With the gazillions of devices said to be part of the IOT world, how they interact and speak to each other is going to be important. When we talk about the Internet of Things, there are generally 3 network architectures that are available:
Star topology
P2P
Hubs and spokes
1# - Star Topology
The star topology means that each device gets connected to the data center - the cloud service. This is how most of our interent works today anyway - when you came to this website here, you got connected to my server and its hosting company to read this post. When you chat on Facebook, your messages goes through Facebook's data centers. When your heat sensor has something to say... it will probably tell it to its server in the cloud.
Pros
We know how it works. We've been doing it for a long time now
Centralized management and control makes it easier to... manage and control
Devices can be left as stupid as can be
Data gets collected, processed and analyzed in a single place. This humongous amounts of data means we can derive and deduce more out of it (if we take the time to do so)
Cons
Privacy concerns. There's a cloud server out there that knows everything and collects everything
Security. Assuming the server gets hacked... the whole network of devices gets compromised
As the number of devices grows and the amount of data collected grows - so do our costs to maintain this architecture and the cloud service
Latency. At times, we need to communicate across devices in the same network.

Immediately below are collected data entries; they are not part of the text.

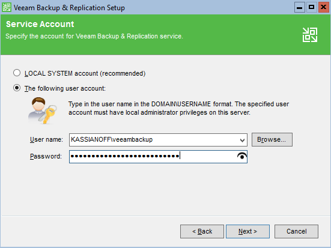Viewport: 331px width, 248px height.
Task: Click the 'Service Account' heading
Action: tap(40, 24)
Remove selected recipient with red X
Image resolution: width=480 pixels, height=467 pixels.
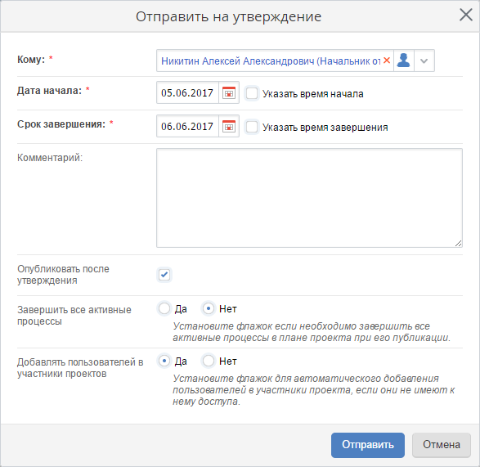[387, 61]
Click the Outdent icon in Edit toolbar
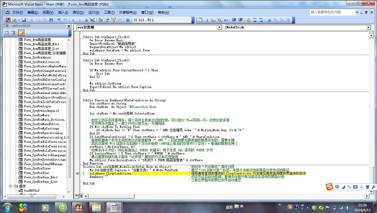Viewport: 377px width, 213px height. coord(241,20)
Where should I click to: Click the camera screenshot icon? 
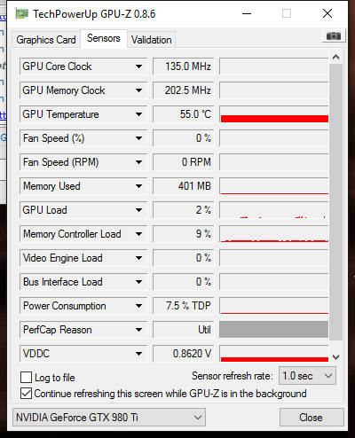tap(334, 36)
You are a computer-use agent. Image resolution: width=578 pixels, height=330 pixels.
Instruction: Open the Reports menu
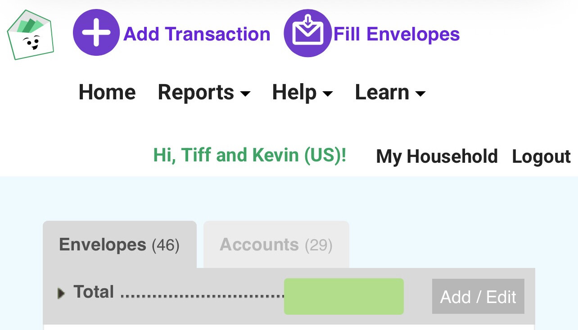click(196, 93)
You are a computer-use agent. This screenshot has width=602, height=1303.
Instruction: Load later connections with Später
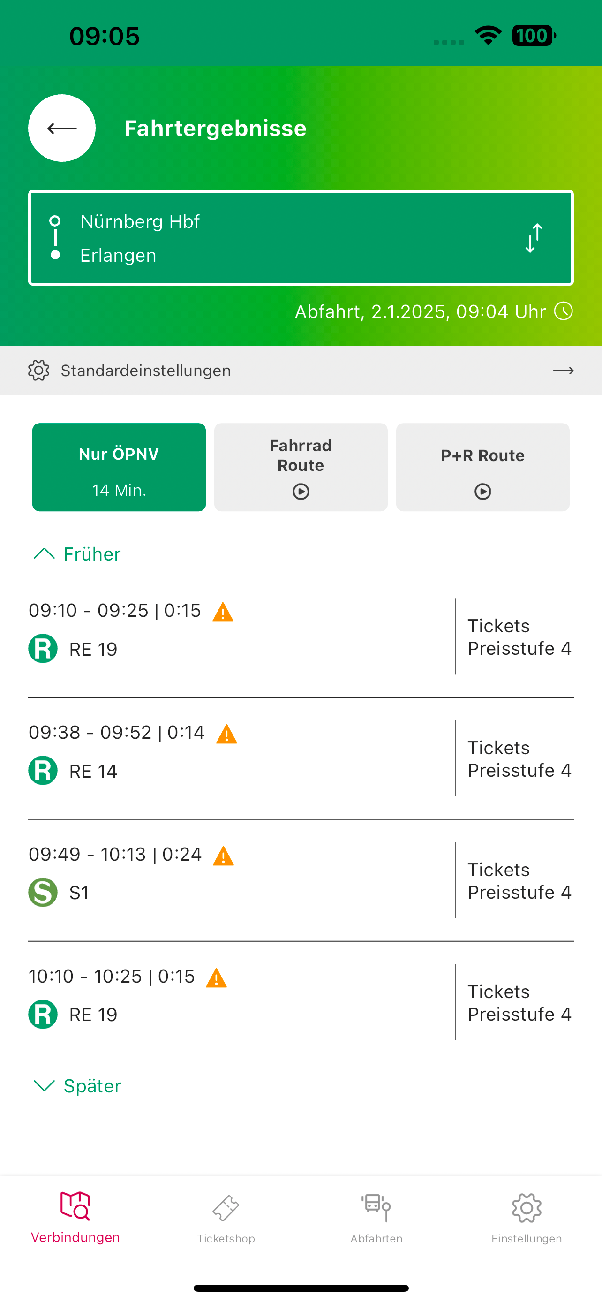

Sending that information towards the cloud is wasteful and slower
2# - P2P
P2P means devices communication directly with each other. No need for mediation. The garage sensor needs to open the lights in the house and start the heating? Sure thing - it just tells them to do so. No need to go through the cloud.
Pros
Privacy. Data gets shared only by the devices that needs direct access to the data
Security. You need to hack more devices to gain access to more data, as there's no central server
Low latency. When you communicate directly, the middleman isn't going to waste your time
Scale. It is probably easier to scale, as the more devices out there doesn't necessarily means most processing power required on any single device to handle the network load
Cons
Complicated management and control. How do these devices find each other? How do they know the language of one another? How the hell do you know what goes in your network?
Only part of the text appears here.